Sesuai dengan sabda raja itu, nama Sultan HB X berubah menjadi Ngarsa Dalem Sampeyan Dalem Ingkang Sinuwun Sri Sultan Hamengku Bawono Ingkang Jumeneng Kasepuluh Suryaning Mataram Senopati Ing Ngalaga Langgenging Bawono Langgeng Langgenging Tata Panatagama.
Sebelumnya, nama lengkap Sultan HB X adalah Ngarsa Dalem Sampeyan Dalem Ingkang Sinuwun Kanjeng Sultan Hamengku Buwono Senapati Ing Ngalaga Ngabdurrakhman Sayidin Panatagama Kalifatullah Ingkang Jumeneng Kaping Sadasa Ing Ngayogyakarto Hadiningrat.
Adapun melalui dhawuh raja, Sultan HB X memberi gelar baru untuk GKR Pembayun, yakni Gusti Kanjeng Ratu Mangkubumi Hamemayu Hayuning Bawono Langgeng Ing Mataram. Pemberian gelar baru itu adalah isyarat bahwa GKR Mangkubumi diangkat sebagai putri mahkota meski Sultan HB X enggan mengakui hal itu secara eksplisit.
Yang menarik, alih-alih memberi alasan yang rasional, Sultan HB X justru menyatakan sabda dan dhawuh itu merupakan perintah dari Gusti Allah melalui para leluhurnya. Sultan memang memberi penjelasan tentang perubahan nama dari Buwono menjadi Bawono dan beberapa hal lain, tetapi penjelasan itu pun disebutnya berasal dari sang leluhur.

■ KUTIPAN BARIS DATA ■
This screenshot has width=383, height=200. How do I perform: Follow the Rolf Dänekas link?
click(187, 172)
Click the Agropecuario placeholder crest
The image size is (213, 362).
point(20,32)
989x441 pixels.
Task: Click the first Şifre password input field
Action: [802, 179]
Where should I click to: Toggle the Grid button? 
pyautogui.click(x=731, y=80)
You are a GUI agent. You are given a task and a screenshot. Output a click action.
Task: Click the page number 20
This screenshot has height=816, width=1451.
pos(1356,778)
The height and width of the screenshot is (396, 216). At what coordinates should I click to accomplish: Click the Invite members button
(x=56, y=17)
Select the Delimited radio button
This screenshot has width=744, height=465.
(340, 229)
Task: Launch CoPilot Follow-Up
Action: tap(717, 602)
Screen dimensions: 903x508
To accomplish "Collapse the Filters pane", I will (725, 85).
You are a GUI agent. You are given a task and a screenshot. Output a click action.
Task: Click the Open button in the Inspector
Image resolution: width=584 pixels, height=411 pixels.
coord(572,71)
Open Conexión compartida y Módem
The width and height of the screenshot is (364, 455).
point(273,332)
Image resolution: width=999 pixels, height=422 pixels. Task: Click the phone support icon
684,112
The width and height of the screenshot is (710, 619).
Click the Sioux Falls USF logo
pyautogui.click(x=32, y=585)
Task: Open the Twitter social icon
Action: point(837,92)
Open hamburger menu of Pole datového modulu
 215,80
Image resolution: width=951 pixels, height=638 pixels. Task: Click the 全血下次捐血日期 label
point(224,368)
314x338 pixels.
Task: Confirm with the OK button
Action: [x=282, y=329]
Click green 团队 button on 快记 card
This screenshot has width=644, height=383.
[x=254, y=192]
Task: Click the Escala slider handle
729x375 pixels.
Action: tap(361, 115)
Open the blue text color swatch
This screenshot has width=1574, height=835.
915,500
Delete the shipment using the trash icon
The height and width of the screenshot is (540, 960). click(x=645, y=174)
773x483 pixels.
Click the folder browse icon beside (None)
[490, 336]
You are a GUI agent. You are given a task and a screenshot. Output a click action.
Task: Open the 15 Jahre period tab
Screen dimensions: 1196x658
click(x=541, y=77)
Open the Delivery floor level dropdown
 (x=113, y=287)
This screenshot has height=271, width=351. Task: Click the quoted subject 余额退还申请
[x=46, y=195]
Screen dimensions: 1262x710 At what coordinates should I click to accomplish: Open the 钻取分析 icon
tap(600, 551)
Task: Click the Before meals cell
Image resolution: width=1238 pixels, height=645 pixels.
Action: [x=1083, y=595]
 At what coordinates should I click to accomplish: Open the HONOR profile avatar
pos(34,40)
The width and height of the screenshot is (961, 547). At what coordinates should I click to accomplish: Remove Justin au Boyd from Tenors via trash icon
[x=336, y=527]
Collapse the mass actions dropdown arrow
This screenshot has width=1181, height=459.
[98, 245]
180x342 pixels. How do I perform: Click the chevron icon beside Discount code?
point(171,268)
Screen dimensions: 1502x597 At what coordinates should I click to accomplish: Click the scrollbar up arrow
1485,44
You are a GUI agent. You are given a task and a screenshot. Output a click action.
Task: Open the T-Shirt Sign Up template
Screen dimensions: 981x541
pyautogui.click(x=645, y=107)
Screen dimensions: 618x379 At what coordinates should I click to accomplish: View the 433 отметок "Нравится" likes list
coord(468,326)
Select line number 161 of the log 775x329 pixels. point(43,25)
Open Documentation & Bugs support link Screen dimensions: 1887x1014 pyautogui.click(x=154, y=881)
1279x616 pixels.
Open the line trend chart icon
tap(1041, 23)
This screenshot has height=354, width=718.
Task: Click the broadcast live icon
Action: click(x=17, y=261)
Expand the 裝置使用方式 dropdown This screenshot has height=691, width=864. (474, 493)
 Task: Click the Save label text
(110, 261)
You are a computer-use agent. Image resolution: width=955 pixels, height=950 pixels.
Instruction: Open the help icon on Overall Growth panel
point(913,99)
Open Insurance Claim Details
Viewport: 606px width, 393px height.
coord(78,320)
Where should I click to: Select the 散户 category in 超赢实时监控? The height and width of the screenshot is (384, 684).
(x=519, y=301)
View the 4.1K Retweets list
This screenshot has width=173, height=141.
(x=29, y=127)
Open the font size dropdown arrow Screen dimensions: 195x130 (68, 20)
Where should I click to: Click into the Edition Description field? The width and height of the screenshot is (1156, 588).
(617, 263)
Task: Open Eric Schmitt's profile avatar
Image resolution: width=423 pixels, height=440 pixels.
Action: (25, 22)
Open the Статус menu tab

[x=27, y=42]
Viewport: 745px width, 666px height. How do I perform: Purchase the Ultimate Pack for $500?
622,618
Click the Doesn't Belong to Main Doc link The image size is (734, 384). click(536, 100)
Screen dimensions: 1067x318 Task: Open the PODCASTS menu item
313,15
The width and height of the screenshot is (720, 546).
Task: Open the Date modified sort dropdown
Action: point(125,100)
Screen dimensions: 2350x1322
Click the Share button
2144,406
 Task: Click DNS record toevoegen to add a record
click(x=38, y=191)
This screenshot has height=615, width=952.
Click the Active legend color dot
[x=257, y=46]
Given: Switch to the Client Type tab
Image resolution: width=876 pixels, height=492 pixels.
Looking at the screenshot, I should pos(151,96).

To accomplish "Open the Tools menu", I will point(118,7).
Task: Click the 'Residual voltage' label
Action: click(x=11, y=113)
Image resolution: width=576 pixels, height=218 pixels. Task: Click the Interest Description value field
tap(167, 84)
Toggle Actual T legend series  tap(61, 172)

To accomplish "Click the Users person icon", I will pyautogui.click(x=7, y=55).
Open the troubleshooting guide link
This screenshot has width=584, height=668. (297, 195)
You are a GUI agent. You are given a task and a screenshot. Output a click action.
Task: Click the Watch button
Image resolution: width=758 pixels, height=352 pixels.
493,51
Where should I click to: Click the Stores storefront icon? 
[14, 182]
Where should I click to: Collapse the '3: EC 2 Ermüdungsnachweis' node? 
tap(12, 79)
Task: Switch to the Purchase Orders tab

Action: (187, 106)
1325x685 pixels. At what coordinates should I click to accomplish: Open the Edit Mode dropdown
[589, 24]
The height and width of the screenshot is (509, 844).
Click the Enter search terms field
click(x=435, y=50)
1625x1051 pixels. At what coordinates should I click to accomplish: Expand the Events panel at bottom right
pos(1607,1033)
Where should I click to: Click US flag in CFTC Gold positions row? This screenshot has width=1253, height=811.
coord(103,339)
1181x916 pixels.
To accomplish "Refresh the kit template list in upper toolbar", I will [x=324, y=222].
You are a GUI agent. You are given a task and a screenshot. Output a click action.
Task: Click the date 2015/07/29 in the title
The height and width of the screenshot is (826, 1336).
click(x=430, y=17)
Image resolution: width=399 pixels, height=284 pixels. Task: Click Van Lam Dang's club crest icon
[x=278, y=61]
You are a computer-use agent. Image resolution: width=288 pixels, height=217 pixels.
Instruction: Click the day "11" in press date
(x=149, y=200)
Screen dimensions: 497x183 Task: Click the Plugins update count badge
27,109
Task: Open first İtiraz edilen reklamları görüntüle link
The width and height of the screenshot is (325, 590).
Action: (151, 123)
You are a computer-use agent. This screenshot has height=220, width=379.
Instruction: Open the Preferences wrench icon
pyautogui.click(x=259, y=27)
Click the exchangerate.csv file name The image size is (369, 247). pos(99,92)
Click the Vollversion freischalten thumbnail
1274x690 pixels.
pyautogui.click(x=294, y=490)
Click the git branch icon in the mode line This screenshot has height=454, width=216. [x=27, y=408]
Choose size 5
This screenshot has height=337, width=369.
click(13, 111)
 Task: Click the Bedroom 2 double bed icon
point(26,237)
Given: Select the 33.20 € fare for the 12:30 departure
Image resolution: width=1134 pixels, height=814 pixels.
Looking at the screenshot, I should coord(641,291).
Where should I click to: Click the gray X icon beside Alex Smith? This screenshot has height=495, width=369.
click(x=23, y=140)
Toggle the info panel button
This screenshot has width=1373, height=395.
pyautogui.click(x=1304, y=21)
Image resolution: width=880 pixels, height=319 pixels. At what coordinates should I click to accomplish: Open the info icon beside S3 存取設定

■ TUGAS YANG DIKERJAKAN ■
Menurut teks dokumen, gelar baru apa yang diberikan Sultan HB X kepada GKR Pembayun melalui dhawuh raja? Jawablah hanya berdasarkan teks dokumen.

■ JAWABAN BERIKUT ■
Gusti Kanjeng Ratu Mangkubumi Hamemayu Hayuning Bawono Langgeng Ing Mataram.